Ada perbedaan dalam menanggapi sikap Jokowi itu. Penyikapan pertama penuh kegeraman. Misalnya, Wakil Sekjen DPP Partai Keadilan Sejahtera, Fahri Hamzah. Dia menuding Jokowi tidak mengerti sistem politik yang berlaku di Indonesia. Fahri yakin, PDIP dan Jokowi akan sulit menyolidkan roda pemerintahan jika nantinya mendapat kesempatan berkuasa dengan sikap politik yang kaku.
Atau, coba baca tanggapan dari jurubicara Partai Demokrat, Ruhut Sitompul. Dengan nada meledek Ruhut menyebut Jokowi dan PDIP "angkuh minta ampun". Di mata Ruhut, koalisi adalah bagi-bagi kekuasaan. Sikap yang kaku adalah bentuk kesombongan dan PDIP pasti akan ditinggalkan.
Sedangkan akademisi menyikapinya normatif. Margarito Kamis, pakar tata negara asal Ternate, menjelaskan bahwa walau tidak diatur spesifik oleh konstitusi, koalisi atau penggabungan partai-partai politik mesti bicara "bagi-bagi kursi". Dijelaskannya, maksud bagi-bagi kursi menteri itu adalah cara mengelola pemerintahan secara gotong royong. Jadi, kata dia lagi, walau pernyataan Jokowi itu patut diapresiasi karena berani, namun menolak pembagian kursi sama saja membelakangi kenyataan.
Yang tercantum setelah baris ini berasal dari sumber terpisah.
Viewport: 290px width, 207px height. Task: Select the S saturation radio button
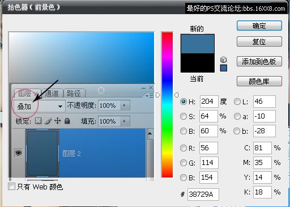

Ada kelompok lain yang menanggapi pernyataan Jokowi lebih jernih, cerdik memahami keadaan. Bagi mereka, wajar Jokowi di depan publik menegaskan tidak ada bagi-bagi kursi. Menurut mereka, pernyataan itu bagian dari pencitraan diri Jokowi menjaga imej politik non-transaksional yang dianutnya.
Mereka pun yakin, apa yang dikatakan Jokowi itu adalah sinyal bahwa gubernur ibukota RI itu tak memiliki wewenang dalam soal pembagian kekuasaan dalam sistem multi partai ini. Kalau begitu siapa yang berkuasa? Semua orang baik di PDIP maupun luar PDIP, mengerti betul karakter banteng hitam. Bahwa hanya sabda dari Megawati Soekarnoputri yang berkuasa menggerakkan arah dan kebijakan politik partai.
Hal itu pula yang selalu ingin Mega tunjukkan kepada khalayak di luar partainya. Mega pintar menjaga sikapnya, menunjukkan wibawanya dan membuktikan bahwa hanya dia yang punya otoritas tertinggi di partai. Hal itu pula yang ditegaskannya kemarin di depan para petinggi tiga partai koalisi Pilpres 2014 di DPP PDIP, Lenteng Agung.
Orang-orang yang memahami itu tak kaget lagi ketika Jokowi dengan percaya diri mengatakan tidak ada "bagi-bagi kursi" yang akan dibahasnya dalam komunikasi politik sebagai bakal capres PDIP. Kalau mau bicara itu ya bukan dengan Jokowi lah, tapi dengan Mega! Cak Imin dan Bang Surya paham betul itu.